I wanted to see if Call Me By Your Name lives up to the hype and I will be frank, it wasn’t until after the end credits, when I felt the impact of Luca Guadagnino’s picture. It is remarkably slow-paced but exquisitely captured on camera and the subject matter is rather intense. This is a rather powerful romance with two very strong performances by Arnie Hammer and Timothée Chalamet.

This was my first time sampling Guadagnino’s work as a director and he definitely gave me something to wrap my head around and follow but in retrospect, I was not lost. I was certainly mesmerized by the picturesque Italian setting and I was wondering if the plot could have been quicker, it did seem to lag for my taste, but Call Me By Your Name is a very scintillating film and the aftershock of the picture yields a very satisfying experience.

James Ivory adapted Aciman’s novel and crafted a story with serious substance. This film probably reads like a novel and leaves the audience to use their imagination as to what is happening under the surface. Ivory and Guadagnino definitely hit what I like to imagine as a high mark for what I like to see when I watch a movie.

Arnie Hammer and Timothée Chalamet are fantastic! Their on-screen chemistry is strong and when their characters’ relationship blossoms, it charges the screen, especially in the third act of the film. Frankly, I would have liked to have seen their characters wear a shirt for more than five minutes but I was very captivated by their performances and I believe audiences will be as well.

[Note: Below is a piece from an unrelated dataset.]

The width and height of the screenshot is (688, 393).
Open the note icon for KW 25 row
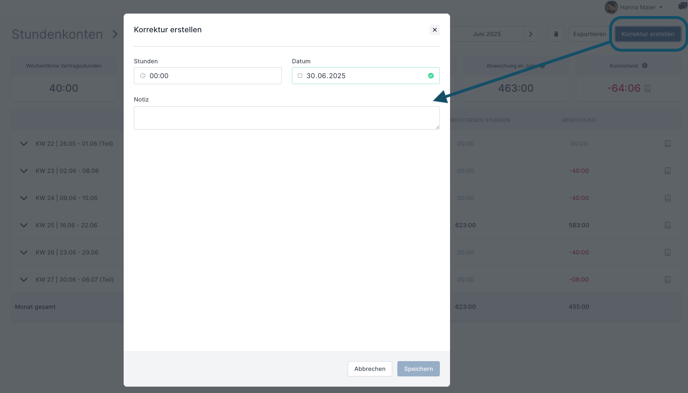[x=667, y=225]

The supporting cast, including Michael Stuhlbarg, Amira Casar, Esther Garrel, Victoire Du Bois, Vanda Capriolo, Peter Spears and Antonio Rimoldi, all fine players. We don’t see them on screen a lot, much of the film focuses on Chalamet and/or Chalamet and Hammer, but they do fine.

Sayombhu Mukdeeprom’s cinematography is simple but very stunning, Walter Fasano’s editing is very cohesive, Samuel Deshors production design is amazing, Roberta Federico’s art direction is superb, the set decoration team of Muriel Chinal, Sandro Piccarozzi and Violante Visconti di Modrone did a fine job and the costumes of Giulia Piersanti were fine.

Call Me By Your Name was one of the most stimulating experiences I had at the movies so far this year. I went in wondering if it lived up to the hype and acclaim it has been getting for the last few months and despite the fact that it moves rather slowly, it does. It is a beautiful picture.